TASK STATEMENT:
Count how many lines of the data below contain the word "Open", matching case exactly, and give only that number.

INPUT ROWS:
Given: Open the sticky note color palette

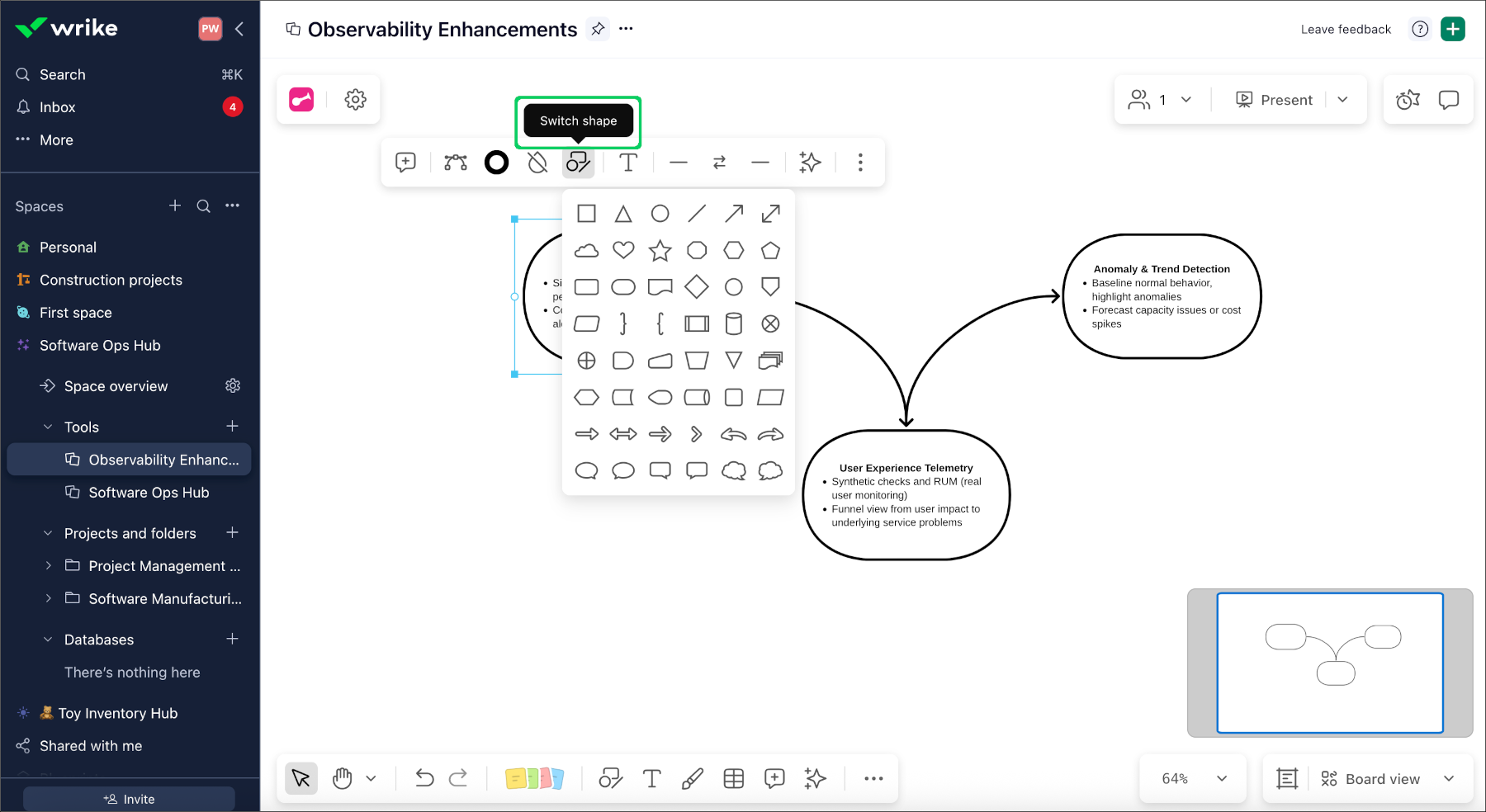Looking at the screenshot, I should coord(535,777).
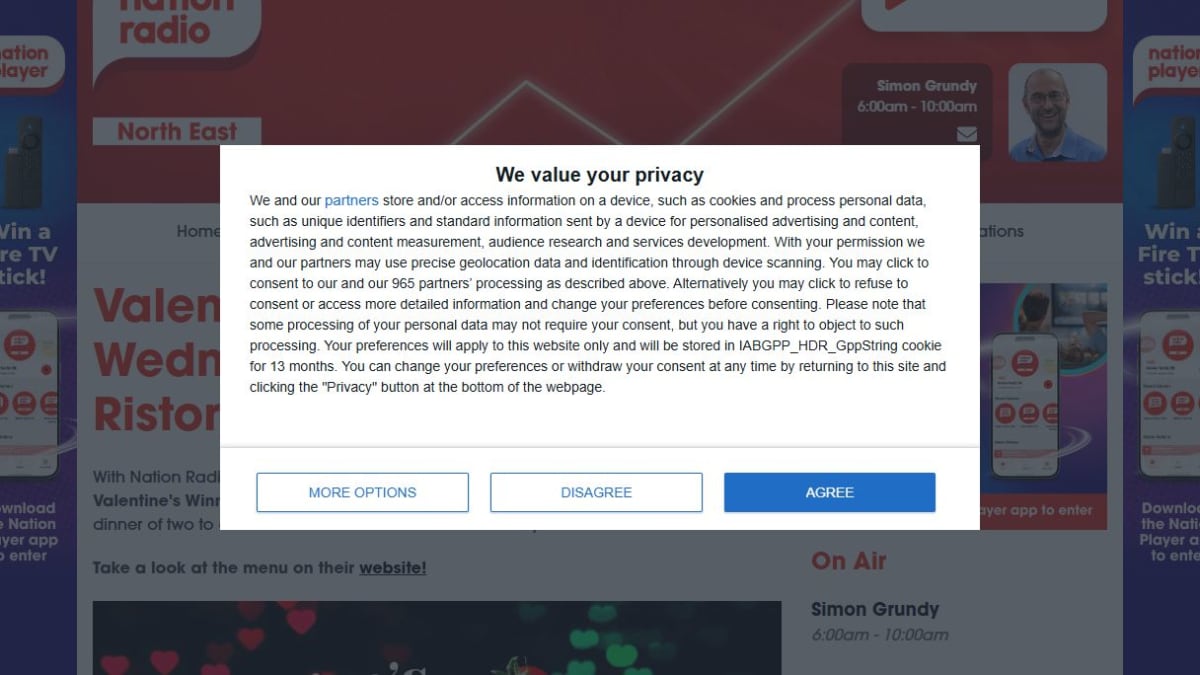Click the AGREE button
Viewport: 1200px width, 675px height.
pyautogui.click(x=829, y=492)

THE SOLUTION:
1